» **Provided data**
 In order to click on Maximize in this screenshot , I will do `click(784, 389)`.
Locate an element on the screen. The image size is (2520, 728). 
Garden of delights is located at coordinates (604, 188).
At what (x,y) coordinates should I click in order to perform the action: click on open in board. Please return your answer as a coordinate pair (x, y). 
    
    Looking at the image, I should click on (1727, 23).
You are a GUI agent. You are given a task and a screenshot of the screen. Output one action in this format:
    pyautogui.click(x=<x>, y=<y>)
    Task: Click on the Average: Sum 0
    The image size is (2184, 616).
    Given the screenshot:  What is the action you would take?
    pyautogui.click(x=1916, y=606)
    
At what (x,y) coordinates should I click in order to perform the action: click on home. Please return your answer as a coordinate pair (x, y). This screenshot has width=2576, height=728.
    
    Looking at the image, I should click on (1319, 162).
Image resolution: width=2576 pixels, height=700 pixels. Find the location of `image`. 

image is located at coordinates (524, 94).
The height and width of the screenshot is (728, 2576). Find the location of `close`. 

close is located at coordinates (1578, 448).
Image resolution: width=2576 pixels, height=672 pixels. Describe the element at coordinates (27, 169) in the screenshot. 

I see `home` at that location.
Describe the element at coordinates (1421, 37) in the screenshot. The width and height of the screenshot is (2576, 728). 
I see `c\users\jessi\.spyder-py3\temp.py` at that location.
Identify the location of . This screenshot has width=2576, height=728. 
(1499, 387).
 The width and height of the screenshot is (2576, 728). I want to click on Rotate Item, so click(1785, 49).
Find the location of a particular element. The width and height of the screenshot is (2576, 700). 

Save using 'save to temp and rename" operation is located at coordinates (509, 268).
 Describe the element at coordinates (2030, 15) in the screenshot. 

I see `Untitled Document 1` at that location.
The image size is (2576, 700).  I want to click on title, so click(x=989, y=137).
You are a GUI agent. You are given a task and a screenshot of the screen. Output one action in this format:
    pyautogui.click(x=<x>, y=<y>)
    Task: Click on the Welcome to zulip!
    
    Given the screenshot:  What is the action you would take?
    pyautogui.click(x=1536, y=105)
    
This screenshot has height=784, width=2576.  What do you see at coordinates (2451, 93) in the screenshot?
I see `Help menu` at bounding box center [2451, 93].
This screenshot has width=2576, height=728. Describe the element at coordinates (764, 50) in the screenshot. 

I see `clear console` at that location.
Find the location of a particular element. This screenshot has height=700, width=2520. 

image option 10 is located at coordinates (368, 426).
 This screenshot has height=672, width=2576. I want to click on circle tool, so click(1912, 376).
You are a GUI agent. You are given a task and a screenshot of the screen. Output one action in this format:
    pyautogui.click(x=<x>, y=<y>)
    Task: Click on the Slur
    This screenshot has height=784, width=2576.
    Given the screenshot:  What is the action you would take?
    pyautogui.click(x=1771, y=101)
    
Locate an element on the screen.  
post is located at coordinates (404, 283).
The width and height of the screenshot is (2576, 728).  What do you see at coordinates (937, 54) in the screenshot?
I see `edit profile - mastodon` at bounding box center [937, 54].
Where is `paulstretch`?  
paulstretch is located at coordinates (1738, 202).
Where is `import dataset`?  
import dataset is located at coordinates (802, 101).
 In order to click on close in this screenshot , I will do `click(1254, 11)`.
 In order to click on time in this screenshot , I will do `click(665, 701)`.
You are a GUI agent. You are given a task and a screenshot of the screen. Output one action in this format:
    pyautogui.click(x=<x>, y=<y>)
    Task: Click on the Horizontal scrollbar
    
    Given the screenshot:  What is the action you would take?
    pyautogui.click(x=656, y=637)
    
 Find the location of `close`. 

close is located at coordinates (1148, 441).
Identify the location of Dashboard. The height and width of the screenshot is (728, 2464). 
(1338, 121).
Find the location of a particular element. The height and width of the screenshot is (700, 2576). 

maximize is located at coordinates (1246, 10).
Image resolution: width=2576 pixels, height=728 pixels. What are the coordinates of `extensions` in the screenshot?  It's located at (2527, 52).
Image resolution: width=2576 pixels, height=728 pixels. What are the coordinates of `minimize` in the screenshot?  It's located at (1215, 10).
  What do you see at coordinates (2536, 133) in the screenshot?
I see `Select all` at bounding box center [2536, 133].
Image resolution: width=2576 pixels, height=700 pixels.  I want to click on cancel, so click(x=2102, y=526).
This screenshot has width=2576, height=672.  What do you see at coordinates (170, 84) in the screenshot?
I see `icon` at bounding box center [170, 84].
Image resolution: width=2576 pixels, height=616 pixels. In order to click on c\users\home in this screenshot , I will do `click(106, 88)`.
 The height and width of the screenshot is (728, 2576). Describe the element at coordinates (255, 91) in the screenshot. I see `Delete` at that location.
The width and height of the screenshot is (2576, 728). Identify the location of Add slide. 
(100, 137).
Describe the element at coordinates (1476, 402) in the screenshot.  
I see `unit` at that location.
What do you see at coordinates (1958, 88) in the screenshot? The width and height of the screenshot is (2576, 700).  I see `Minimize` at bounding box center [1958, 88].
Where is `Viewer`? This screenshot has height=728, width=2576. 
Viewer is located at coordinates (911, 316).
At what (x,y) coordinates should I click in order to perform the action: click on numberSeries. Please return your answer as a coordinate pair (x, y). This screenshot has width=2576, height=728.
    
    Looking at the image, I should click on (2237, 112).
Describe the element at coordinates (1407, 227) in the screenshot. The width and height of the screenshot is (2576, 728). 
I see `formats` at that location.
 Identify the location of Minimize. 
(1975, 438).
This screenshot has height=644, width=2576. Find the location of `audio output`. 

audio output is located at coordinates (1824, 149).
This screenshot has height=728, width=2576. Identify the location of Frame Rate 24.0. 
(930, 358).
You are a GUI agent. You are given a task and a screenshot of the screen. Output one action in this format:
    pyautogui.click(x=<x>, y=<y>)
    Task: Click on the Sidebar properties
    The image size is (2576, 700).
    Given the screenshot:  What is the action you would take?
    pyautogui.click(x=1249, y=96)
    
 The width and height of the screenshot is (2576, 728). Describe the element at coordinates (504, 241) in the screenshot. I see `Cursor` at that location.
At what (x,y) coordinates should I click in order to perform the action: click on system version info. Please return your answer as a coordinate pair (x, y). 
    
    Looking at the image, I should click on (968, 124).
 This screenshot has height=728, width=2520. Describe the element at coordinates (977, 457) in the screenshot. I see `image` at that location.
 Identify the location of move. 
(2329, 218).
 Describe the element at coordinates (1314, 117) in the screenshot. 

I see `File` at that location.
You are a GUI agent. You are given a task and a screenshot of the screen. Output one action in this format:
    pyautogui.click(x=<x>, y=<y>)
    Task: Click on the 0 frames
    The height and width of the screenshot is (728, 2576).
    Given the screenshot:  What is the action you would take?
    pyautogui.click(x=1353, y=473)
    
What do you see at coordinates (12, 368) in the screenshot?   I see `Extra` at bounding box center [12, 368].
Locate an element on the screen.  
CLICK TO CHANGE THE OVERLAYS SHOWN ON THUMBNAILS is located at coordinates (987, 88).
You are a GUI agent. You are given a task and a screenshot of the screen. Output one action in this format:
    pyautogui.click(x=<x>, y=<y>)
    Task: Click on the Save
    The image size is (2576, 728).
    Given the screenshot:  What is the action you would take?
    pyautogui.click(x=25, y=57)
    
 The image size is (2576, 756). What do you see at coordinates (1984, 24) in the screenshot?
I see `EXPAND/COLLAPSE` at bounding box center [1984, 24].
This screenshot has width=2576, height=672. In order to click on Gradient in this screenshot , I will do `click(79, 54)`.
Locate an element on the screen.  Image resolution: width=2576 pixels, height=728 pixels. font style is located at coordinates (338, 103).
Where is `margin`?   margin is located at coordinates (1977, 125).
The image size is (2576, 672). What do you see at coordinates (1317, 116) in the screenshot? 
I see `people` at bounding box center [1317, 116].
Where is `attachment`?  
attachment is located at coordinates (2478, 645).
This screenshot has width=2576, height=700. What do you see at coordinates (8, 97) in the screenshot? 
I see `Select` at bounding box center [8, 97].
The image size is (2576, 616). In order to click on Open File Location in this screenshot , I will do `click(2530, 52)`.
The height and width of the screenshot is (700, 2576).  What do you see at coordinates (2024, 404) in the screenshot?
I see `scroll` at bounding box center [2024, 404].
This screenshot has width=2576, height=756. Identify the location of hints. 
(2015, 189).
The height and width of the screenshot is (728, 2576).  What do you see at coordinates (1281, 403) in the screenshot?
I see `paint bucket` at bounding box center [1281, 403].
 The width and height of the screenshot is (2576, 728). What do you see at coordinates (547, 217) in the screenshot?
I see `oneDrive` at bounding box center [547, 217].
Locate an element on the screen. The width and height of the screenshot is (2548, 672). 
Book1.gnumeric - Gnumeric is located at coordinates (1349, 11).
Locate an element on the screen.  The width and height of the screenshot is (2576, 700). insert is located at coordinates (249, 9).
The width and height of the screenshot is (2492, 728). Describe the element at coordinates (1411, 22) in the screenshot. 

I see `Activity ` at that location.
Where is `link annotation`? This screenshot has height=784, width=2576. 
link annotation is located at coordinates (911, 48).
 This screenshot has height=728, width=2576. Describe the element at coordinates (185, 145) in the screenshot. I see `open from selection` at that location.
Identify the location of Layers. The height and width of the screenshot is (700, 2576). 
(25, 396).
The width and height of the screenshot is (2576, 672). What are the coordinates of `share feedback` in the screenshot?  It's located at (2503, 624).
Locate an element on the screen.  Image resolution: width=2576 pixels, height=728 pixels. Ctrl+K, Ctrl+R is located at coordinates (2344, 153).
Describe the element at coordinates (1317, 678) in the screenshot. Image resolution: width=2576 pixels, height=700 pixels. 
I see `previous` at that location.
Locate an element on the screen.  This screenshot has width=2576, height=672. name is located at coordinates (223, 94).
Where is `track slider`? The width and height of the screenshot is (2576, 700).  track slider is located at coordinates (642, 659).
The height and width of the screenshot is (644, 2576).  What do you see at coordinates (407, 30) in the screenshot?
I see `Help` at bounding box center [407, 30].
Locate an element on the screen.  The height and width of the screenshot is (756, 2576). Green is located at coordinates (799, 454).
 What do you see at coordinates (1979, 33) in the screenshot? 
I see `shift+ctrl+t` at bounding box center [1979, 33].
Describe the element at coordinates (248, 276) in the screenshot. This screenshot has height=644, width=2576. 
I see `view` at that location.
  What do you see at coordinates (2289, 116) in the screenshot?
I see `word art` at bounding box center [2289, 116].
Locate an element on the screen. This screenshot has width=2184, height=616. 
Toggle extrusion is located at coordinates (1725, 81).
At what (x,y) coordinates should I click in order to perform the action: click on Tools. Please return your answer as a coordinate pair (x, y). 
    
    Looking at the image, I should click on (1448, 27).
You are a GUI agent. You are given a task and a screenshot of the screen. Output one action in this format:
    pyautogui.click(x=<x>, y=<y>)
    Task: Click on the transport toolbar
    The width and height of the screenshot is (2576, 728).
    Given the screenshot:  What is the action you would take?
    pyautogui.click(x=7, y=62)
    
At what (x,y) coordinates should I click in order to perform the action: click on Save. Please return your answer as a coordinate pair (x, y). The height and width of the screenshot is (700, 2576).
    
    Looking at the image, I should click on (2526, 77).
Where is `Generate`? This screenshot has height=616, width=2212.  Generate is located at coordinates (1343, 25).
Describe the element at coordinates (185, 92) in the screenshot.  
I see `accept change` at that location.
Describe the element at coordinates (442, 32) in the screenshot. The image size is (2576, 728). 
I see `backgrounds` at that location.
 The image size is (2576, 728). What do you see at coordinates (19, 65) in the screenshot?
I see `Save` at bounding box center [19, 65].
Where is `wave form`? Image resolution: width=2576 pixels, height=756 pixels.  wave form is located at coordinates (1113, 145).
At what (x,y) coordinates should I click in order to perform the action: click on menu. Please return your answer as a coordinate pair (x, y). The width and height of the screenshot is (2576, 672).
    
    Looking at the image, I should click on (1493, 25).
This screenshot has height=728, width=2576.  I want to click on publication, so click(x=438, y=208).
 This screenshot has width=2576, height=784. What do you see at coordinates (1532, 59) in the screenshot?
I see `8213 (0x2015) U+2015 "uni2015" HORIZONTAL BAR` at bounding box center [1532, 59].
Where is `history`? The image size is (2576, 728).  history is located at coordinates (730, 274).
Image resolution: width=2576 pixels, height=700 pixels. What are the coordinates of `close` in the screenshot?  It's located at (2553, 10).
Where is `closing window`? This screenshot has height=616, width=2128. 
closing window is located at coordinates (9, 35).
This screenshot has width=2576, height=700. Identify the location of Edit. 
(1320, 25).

» **Goal**
Rewrite the entries from the start through the line containing "Garden of delights", inclusive, changing "Maximize" to "Minimize" and leaving everything else as it is.

» **Answer to this exercise**
 In order to click on Minimize in this screenshot , I will do `click(784, 389)`.
Locate an element on the screen. The image size is (2520, 728). 
Garden of delights is located at coordinates (604, 188).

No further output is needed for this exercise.